Which lines of the listing below contain the string "Viewport", with capitalization matching? Return each such line in full.
'''
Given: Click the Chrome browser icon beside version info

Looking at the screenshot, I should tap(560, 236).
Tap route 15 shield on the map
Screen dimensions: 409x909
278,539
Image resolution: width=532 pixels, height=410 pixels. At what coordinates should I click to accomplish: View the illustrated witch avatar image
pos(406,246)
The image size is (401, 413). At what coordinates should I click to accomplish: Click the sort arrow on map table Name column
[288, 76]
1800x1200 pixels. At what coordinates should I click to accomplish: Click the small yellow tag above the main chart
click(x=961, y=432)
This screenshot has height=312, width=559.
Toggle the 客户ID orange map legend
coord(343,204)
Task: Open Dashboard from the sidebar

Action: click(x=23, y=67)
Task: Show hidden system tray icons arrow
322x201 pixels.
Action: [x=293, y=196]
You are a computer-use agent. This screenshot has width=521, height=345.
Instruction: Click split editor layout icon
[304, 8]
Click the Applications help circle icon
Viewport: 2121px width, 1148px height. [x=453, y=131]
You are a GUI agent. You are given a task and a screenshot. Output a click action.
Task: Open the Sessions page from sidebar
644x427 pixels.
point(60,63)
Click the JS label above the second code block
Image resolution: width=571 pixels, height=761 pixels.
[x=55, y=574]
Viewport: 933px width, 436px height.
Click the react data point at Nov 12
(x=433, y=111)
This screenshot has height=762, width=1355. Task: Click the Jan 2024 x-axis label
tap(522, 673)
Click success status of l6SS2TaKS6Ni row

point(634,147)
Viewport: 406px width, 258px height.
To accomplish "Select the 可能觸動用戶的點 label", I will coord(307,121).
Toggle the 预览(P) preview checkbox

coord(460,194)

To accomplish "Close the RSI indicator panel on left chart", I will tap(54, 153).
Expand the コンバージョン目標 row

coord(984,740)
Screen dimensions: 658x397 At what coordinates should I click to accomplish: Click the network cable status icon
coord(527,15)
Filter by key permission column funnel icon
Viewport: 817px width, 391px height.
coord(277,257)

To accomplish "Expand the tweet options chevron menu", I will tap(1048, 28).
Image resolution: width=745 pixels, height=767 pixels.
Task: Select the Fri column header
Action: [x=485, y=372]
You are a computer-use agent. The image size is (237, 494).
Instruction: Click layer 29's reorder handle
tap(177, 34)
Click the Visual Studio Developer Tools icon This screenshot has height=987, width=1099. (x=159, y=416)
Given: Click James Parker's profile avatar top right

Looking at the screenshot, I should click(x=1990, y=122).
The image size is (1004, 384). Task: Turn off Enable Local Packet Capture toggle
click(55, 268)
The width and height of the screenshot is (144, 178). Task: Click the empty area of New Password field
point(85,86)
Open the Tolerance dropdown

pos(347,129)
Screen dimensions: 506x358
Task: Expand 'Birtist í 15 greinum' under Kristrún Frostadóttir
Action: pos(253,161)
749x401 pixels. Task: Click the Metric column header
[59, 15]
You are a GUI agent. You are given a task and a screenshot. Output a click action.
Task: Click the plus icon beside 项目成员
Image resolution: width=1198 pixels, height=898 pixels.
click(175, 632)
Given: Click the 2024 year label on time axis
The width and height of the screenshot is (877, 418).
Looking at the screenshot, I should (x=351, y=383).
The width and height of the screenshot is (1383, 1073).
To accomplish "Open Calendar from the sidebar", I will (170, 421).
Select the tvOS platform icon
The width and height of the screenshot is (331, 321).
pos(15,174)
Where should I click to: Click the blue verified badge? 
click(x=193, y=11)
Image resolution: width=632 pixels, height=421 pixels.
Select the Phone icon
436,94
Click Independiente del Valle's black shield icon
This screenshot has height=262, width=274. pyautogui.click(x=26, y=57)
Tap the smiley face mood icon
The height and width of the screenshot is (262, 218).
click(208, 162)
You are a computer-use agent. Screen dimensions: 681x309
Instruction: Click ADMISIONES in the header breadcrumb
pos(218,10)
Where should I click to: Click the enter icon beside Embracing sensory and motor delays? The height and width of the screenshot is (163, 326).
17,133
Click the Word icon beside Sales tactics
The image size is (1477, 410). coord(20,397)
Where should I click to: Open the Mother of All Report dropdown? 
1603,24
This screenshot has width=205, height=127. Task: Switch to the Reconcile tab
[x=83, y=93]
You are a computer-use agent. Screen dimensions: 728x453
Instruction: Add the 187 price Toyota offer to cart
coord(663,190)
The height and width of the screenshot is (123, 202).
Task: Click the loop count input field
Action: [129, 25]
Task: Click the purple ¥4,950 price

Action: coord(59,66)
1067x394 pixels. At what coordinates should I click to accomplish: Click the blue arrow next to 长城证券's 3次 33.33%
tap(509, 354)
'''
FINAL ANSWER -
Viewport: 2121px width, 1148px height. [x=453, y=131]
Viewport: 933px width, 436px height.
Viewport: 406px width, 258px height.
Viewport: 817px width, 391px height.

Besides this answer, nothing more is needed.